Dolphins Go Sponging To Trace Food
It is a well known fact that a selected species of animals including humans, use tools in order to find food. The selected list of species include birds, great apes and the latest member to join this club is the species of bottlenose dolphin belonging to a small subset of the Western Australia Indian Ocean.
It has been discovered that these bottlenose dolphins use sponges to find food on the sea floor. Furthermore, it has also been found that the dolphins that engage in this activity become ‘workaholics’, putting in long hours as they root about for food.
On Tuesday evening, the details related to the latest research were released online on the freely available PLoS One. Any one and everyone can get access to the latest research as it is provided free by the Public Library of Science.
A group of dolphins in Shark Bay were studied for more than two decades by a team led by Prof Janet Mann of Georgetown University.
Prof Mann informed, “It turns out the brainiacs of the marine world can also be tool-using workaholics, spending more time hunting with tools than any non-human animal. This is the first and only clear case of tool use by a wild dolphin or whale.”
It was also found by Prof Mann that not all dolphins use this technique as she found only 41 dolphins in a population numbering into the thousands that used marine sponges as a foraging tool on the sea floor.
“They use the sponge to clear away sand and debris to expose burrowing prey. The technique is demanding however, given those dolphins who adopt it, tend to spend more time hunting and diving and tend to dive for longer periods than the bottlenoses that do not use sponges for foraging,” she added.

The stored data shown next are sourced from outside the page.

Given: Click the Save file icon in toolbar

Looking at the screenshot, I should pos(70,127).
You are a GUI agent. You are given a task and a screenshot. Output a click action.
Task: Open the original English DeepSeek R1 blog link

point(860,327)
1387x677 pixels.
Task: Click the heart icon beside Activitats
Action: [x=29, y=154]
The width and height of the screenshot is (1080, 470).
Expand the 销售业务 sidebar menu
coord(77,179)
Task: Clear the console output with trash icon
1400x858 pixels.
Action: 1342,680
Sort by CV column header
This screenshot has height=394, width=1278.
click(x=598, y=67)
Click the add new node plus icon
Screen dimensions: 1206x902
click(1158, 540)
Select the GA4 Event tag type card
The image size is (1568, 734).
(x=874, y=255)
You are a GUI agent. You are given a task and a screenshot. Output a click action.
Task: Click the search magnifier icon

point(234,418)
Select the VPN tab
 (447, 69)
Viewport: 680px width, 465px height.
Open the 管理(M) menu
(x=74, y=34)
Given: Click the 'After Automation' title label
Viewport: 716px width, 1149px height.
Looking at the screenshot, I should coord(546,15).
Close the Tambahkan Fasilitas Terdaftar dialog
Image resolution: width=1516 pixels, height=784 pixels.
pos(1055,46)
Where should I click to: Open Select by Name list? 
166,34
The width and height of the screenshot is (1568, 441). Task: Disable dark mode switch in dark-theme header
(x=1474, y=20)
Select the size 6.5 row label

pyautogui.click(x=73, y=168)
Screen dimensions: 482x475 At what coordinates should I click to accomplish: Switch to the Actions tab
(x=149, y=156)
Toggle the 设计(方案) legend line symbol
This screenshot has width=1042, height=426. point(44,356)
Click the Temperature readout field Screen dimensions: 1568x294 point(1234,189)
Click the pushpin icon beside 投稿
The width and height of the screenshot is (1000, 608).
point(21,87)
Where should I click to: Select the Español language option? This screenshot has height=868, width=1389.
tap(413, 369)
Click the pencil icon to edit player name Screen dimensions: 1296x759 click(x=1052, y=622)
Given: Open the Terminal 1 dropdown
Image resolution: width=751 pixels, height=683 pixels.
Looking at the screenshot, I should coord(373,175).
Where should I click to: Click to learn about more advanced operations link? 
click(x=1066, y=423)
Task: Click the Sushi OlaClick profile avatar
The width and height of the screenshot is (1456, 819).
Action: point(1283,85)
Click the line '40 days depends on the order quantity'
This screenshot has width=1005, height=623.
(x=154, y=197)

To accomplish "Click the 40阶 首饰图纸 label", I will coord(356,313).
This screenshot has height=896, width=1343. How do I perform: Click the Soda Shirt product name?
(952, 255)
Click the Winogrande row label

It was noted by her that those who tend to use sponge tools in this way; become more solitary than their peers. Further more, they spent more time in deep-water channel habitats and less time socializing. However, this did not affect their ability to reproduce.
It was also discovered that most of the spongers were females and they were able to transfer this behavior to their babies.
It was discovered by Prof Mann and co-authors that female calves readily started sponging, but male calves seldom used sponges and if they did, they began much later.
She said, “While a few males carry sponges, they seem to be slow-learners in this regard.”